Starting this fall, the 12-team CFP will transition to a straight seeding model that rewards the selection committee's top four teams with the top four seeds and a first-round bye.
In other words, the committee will re-seed the 12 eligible teams following conference championship weekend. In the College Football Playoff's first year in a 12-team format, the four highest-ranking conference champs were awarded the No. 1-4 seeds.
NEWS: CFP executives are expected to adopt a straight-seeding model for this season’s College Football Playoff, @RossDellenger reports
— On3 (@On3sports) May 22, 2025
Here’s how last season would’ve looked⬇️https://t.co/a533hB94GU pic.twitter.com/OJ398uEGSK
This structure caused much controversy, so many saw this tweak as warranted. The Boise State Broncos were tabbed No. 3 for winning the Mountain West, an inferior conference to many programs ranked No. 5-12. Boise State was also ranked higher than the Big 12's champion, the Arizona State Sun Devils.
The automatic Group of Five conference bid was not removed in the new playoff format, but the re-seeding essentially locks the bid into the No. 12 seed. Programs like Boise State and rising schools in the American Athletic Conference like the Memphis Tigers and Tulane Green Wave still get a shot at the Playoff, but they'd have to face the No. 5 team in the country just to keep playing.
Additionally, it will keep the precedent of awarding an automatic bid to the top four conference champions, keeping the result of Power Four title games significant.
Colorado controlled its destiny to the Big 12 Championship game in 2024 until disaster struck against the Kansas Jayhawks. Still, the Buffs' 7-2 record in the Big 12 was nearly enough to earn a shot against Arizona State, a team they had not played all season but had the tools to take down.

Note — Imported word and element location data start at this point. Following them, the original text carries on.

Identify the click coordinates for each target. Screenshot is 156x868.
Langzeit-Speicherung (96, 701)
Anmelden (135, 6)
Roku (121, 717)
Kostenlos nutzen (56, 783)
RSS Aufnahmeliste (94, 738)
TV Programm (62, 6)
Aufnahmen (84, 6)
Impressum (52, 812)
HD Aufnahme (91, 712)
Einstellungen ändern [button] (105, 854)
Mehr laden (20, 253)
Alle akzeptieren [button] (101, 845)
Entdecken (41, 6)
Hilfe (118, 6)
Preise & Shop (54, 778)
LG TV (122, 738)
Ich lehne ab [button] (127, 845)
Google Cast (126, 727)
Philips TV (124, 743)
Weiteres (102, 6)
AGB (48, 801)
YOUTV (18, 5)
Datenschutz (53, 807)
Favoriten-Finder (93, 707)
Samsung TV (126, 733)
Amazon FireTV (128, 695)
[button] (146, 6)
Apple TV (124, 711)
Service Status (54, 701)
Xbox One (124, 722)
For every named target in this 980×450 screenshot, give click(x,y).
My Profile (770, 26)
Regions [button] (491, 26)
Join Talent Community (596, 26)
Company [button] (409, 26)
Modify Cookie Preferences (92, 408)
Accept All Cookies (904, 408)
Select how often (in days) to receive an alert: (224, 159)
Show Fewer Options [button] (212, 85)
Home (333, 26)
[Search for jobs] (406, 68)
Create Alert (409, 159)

Instead, the BYU Cougars put the nail in the Buffaloes' coffin with a regular-season finale win over the Houston Cougars and buried them further with an Alamo Bowl beatdown.
The path to the College Football Playoff does not change for Colorado: Win the Big 12. The committee favored the Mountain West over it when seeding the Broncos over the Sun Devils last year, so the Buffs will have to overcome a subpar public perception of their conference.

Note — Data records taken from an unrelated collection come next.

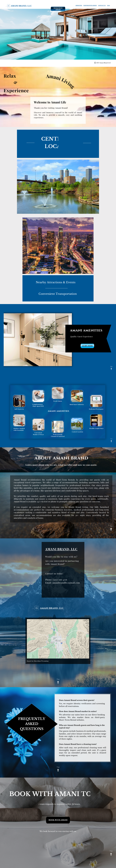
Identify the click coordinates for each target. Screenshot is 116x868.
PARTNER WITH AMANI (90, 5)
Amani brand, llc (52, 608)
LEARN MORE (87, 346)
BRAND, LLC (67, 549)
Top (111, 366)
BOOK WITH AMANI (58, 9)
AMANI (51, 549)
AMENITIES (79, 5)
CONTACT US (102, 5)
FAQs (108, 5)
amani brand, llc (21, 6)
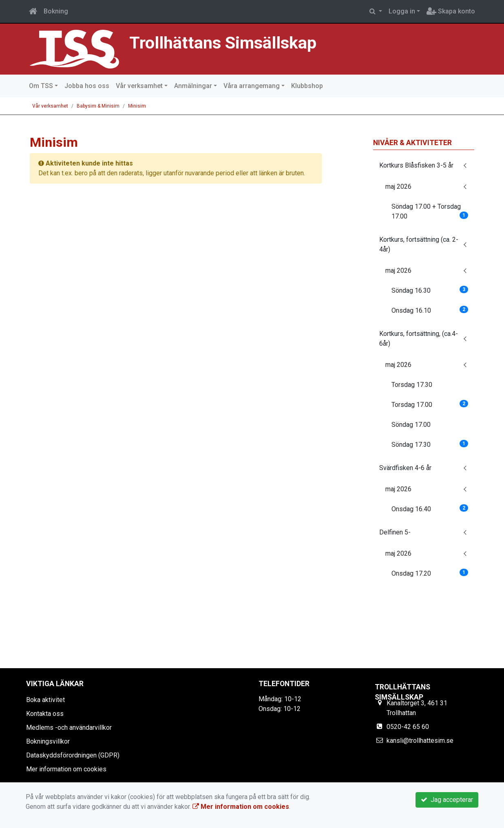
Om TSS (41, 86)
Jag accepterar (447, 799)
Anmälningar (193, 86)
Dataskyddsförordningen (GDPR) (73, 755)
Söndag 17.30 (430, 444)
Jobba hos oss (87, 86)
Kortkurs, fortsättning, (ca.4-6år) (418, 338)
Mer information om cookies (66, 769)
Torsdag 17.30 (412, 384)
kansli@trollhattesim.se (420, 740)
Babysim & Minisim (98, 106)
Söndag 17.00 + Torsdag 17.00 (430, 211)
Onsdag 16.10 (430, 310)
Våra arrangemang (252, 86)
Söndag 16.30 (430, 290)
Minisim (137, 106)
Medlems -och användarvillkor (69, 727)
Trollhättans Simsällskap (226, 42)
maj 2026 (398, 186)
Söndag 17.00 (411, 424)
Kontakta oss (45, 713)
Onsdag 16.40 (430, 508)
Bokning (56, 11)
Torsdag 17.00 (430, 404)
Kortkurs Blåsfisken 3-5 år (416, 165)
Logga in (402, 11)
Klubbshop (307, 86)
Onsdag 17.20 (430, 573)
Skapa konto (451, 11)
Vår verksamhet (139, 86)
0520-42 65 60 (408, 726)
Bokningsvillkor (48, 741)
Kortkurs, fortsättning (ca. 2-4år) (419, 244)
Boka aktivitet (45, 700)
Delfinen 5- (395, 532)
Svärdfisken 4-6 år (405, 468)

Colorado will have a crack at every major Big 12 contender from last season and will play many teams predicted to be in the running, starting on Aug. 29 against the ACC's Georgia Tech Yellow Jackets.
BYU returns plenty of production and lies ahead at home on Sept. 27, then the Iowa State Cyclones and Utah Utes in two and three weeks following it. New West Virginia Mountaineers coach Rich Rodriguez wants to restore his program's former glory, then ASU under coach Kenny Dillingham and quarterback Avery Johnson's Kansas State Wildcats to close a nip-and-tuck conference schedule.
Colorado must remedy many losses, headlined by quarterback Shedeur Sanders and wide receiver/cornerback Travis Hunter. To accomplish Coach Prime's vision of a College Football Playoff game on Folsom Field, the Buffaloes must reach their bubbling potential and have the opportunity to conquer a conference needed to get them there.